Zofia Rydet chodziła po chałupach, izbach. Teraz mieszkania są maleńkie – czasami nie sposób tak się odsunąć, aby sfotografować ścianę w tle.
Ta dziewczyna sama usiadła na łóżku w ten sposób – chciała powtórzyć gest, który zobaczyła na zdjęciu z Zapisu, które jej pokazałem.
Ta pani miała mi tyle do opowiedzenia, że umówiłyśmy się na kolejne spotkanie.
Dobrze, że nie przyjechałam samochodem – razem piłyśmy „babskie” nalewki.

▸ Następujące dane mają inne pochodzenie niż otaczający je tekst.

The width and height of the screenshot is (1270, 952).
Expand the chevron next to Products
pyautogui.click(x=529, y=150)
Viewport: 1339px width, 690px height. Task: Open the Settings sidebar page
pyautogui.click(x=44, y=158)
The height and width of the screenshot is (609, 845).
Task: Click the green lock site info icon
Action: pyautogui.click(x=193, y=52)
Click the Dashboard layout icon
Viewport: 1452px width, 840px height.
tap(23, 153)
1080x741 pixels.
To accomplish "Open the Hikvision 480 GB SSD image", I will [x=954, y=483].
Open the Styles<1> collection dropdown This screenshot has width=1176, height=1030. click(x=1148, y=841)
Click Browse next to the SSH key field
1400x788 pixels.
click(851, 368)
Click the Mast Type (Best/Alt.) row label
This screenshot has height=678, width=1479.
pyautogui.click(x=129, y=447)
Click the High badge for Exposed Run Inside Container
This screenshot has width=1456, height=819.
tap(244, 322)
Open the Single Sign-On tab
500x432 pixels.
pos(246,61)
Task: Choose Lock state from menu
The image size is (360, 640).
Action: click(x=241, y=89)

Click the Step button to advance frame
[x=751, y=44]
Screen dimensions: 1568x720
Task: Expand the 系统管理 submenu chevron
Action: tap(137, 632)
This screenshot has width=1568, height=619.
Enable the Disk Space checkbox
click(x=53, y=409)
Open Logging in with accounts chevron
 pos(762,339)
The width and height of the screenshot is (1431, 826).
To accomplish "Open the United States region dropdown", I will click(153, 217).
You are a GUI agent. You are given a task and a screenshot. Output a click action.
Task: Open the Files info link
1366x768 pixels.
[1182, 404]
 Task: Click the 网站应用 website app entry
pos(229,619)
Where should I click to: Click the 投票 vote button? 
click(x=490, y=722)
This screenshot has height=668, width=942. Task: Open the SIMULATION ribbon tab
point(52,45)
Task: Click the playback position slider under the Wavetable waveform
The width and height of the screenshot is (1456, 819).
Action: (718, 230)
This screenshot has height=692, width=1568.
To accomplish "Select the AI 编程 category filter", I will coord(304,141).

Dzięki temu projektowi zajrzałam do domu, małej chaty, którą często mijam i która zawsze mnie intrygowała.
Teraz starsi ludzie często mieszkają ze swoimi dziećmi. Mają tam często tylko pokoik, ale i tak aranżują przestrzeń po swojemu.
Ja prosto od sprzątania i tak mam do zdjęcia? Wtedy nas więcej było.
Fotografowałam osoby ze spuszczonym wzorkiem – to mnie różni do Zofii Rydet. Chciałam, aby te osoby zachowały to spojrzenie dla siebie.
Dzięki tym zdjęciom poznaję nie tylko ludzi, ale też siebie.
Ten pan zgodził się na zdjęcie, a ja w zamian obiecałam, że pomogę umyć mu okna.